A 2-dimensional histogram plots the counts of values in bins for two variables. The results are displayed as a heatmap. An intuitive example with code using the Matplotlib function hist2d is available here.|

PYTHON

import matplotlib.colors as mcolors

fig, ax = subplots(4, 4, figsize=(20, 20))

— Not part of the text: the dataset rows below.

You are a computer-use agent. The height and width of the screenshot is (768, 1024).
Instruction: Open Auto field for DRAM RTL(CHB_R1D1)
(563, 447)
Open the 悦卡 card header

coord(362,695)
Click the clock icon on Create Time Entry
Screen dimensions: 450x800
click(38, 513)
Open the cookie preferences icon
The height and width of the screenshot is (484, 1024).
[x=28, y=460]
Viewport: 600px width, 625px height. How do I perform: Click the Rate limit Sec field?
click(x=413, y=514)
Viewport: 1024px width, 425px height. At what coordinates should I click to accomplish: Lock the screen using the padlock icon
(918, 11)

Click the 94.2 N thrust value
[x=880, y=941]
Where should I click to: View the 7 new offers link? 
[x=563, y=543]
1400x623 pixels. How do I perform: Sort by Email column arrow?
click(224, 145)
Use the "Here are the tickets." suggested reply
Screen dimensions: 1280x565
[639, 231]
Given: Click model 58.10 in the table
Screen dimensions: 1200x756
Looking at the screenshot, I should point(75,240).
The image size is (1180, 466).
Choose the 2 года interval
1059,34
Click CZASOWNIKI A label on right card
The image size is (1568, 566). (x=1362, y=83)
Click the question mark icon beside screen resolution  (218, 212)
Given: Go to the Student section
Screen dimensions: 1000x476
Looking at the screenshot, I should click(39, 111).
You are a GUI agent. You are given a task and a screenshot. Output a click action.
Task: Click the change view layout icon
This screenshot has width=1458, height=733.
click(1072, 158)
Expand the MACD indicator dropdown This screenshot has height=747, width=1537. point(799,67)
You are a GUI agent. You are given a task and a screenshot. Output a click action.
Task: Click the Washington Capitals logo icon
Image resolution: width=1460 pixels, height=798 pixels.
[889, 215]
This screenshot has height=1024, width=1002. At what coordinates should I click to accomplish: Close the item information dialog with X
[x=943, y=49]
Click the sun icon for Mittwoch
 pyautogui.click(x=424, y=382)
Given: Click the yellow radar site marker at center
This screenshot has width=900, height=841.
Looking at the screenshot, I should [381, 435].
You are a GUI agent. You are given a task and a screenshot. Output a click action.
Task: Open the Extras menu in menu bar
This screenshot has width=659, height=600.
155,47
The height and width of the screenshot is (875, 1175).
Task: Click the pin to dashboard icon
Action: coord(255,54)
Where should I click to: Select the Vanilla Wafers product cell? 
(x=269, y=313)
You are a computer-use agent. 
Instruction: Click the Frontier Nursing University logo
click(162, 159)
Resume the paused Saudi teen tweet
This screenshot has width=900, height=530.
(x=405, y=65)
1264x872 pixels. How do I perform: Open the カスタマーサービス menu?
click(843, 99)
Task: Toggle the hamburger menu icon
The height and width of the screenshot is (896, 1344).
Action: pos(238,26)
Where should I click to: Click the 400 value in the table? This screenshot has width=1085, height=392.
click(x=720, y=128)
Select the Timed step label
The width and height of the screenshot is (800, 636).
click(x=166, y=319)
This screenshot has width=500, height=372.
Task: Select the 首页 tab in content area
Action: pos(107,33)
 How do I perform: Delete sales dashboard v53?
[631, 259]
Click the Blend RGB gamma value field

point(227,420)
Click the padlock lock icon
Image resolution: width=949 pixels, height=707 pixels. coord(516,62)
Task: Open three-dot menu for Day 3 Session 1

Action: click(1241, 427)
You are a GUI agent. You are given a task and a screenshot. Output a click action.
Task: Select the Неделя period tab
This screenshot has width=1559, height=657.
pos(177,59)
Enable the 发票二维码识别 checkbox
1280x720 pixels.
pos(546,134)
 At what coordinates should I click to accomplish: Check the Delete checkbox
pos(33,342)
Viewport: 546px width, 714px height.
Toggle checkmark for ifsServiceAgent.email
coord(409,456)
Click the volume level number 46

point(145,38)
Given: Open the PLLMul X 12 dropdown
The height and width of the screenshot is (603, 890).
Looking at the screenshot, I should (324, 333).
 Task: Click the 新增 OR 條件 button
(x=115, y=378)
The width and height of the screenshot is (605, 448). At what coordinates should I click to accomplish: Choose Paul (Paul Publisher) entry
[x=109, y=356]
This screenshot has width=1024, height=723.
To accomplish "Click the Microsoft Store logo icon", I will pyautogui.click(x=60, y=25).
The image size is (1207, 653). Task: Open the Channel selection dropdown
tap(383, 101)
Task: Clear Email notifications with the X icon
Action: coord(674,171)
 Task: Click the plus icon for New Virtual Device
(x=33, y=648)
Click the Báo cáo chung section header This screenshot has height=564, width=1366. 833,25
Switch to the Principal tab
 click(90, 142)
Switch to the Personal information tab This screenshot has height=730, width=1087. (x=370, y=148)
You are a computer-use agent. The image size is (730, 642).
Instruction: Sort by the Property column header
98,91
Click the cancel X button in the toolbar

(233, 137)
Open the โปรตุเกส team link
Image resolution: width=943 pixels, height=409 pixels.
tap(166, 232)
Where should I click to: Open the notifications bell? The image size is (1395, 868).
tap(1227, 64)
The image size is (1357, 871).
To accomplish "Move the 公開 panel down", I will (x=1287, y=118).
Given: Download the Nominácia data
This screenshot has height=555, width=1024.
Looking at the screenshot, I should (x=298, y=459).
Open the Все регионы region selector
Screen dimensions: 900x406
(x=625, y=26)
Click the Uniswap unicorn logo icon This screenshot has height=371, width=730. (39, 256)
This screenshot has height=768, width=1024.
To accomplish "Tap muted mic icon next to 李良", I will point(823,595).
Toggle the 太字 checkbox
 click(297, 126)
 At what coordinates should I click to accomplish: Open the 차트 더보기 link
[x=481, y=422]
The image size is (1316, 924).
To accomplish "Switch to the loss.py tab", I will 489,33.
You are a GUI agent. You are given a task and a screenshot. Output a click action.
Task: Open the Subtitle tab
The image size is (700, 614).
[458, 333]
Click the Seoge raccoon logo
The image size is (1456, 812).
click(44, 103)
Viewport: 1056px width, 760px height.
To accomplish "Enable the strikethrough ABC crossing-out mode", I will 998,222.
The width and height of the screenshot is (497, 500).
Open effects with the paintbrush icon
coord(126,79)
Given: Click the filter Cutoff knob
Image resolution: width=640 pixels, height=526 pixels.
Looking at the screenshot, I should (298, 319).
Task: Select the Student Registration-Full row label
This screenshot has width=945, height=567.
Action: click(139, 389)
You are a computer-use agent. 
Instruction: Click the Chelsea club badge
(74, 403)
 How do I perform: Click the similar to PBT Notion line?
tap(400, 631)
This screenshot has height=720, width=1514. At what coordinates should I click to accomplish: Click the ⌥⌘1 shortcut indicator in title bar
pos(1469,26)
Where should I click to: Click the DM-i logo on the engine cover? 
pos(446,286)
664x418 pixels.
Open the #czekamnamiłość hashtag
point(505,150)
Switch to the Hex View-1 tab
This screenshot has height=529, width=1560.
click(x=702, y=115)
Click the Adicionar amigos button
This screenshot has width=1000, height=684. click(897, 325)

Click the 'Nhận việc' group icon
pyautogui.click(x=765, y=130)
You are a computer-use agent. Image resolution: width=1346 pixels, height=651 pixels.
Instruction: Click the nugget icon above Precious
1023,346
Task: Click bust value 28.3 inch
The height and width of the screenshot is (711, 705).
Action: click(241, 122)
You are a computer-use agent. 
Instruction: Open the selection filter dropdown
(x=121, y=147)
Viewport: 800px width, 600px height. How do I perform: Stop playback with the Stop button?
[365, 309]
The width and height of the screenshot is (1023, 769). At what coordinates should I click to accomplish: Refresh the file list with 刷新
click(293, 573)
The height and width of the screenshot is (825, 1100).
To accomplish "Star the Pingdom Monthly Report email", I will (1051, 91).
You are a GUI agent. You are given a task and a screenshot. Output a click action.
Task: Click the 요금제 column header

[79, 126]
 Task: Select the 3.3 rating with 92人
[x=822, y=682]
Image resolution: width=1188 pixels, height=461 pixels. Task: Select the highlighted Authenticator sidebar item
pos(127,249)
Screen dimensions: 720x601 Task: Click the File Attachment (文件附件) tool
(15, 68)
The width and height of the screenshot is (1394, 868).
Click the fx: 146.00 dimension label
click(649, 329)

ax[0, 0].hist(img1_nz, bins=50);
ax[0, 1].hist2d(img1_nz, img2_nz, bins=100, norm=mcolors.PowerNorm(0.2));
ax[0, 2].hist2d(img1_nz, img3_nz, bins=100, norm=mcolors.PowerNorm(0.2));
ax[0, 3].hist2d(img1_nz, img4_nz, bins=100, norm=mcolors.PowerNorm(0.2));

ax[1, 0].hist2d(img2_nz, img1_nz, bins=100, norm=mcolors.PowerNorm(0.2));
ax[1, 1].hist(img2_nz, bins=50);
ax[1, 2].hist2d(img2_nz, img3_nz, bins=100, norm=mcolors.PowerNorm(0.2));
ax[1, 3].hist2d(img2_nz, img4_nz, bins=100, norm=mcolors.PowerNorm(0.2));

ax[2, 0].hist2d(img3_nz, img1_nz, bins=100, norm=mcolors.PowerNorm(0.2));
ax[2, 1].hist2d(img3_nz, img2_nz, bins=100, norm=mcolors.PowerNorm(0.2));
ax[2, 2].hist(img3_nz, bins=50);
ax[2, 3].hist2d(img3_nz, img4_nz, bins=100, norm=mcolors.PowerNorm(0.2));

ax[3, 0].hist2d(img4_nz, img1_nz, bins=100, norm=mcolors.PowerNorm(0.2));
ax[3, 1].hist2d(img4_nz, img2_nz, bins=100, norm=mcolors.PowerNorm(0.2));
ax[3, 2].hist2d(img4_nz, img3_nz, bins=100, norm=mcolors.PowerNorm(0.2));
ax[3, 3].hist(img4_nz, bins=50);

show()

Note in the plot, we used a PowerNorm normalisation on the image intensities. This is just to aid with visualisation, and you are welcome to change or completely remove the normalisation.

The plots show that there is a bright, high-density region corresponding to the clustered healthy tissue region. This gives us a better idea how the GMM algorithm found the three regions. Healthy tissue has low signal variance in all 4 images. Signal intensity in CSF and the lesion have much higher variance making it possible to distinguish them from healthy tissue. Furthermore, the relative intensities of CSF and lesion tissue are different as shown in the scatter plots, making it possible for the GMM to distinguish between the two.

Exercises


End of chapter Exercises

In this assignment, we ask you to use the same set of images as in the work through example. However, instead of GMM, we want you to try a different clustering method called KMeans. The documentation for KMneans is available here: https://scikit-learn.org/stable/modules/generated/sklearn.cluster.KMeans.html. Some examples of how kmeans clustering can go wrong are shown in this example code.

Using KMeans from ‘sklearn.cluster’, do the following tasks:

  1. Investigate different numbers of clusters, similarly to what we did in th work through example.

  2. Use different combinations of the 4 images to see how the clustering performs in different cases.

  3. The labelled results using all four images may not look as clean as the ones in the work-through example. Try scaling the images e.g. using the sklearn standard scaler, and combining the scaled images. Do the results change? If yes, explore and comment on why you think scaling may be advantageous in this clustering example.

  4. Compare the behaviour of KMeans to the outcome with GaussianMixture.

Further Reading


If after this lesson you want to deepen your understanding of clustering and, in particular, want to compare the performance of different clustering methods when dealing with images, try the article Clustering techniques for neuroimaging applications. It is paywalled and you will need an institutional access to download.

Key Points

  • Image analysis almost always requires a bit of pre-processing.
  • Image scaling is performed by using fit_transform method from module StandardScaler in Scikit-learn.
  • GMM offers a good startig point in image clustering.
  • Diagonal plots are very useful in exploratory data analysis.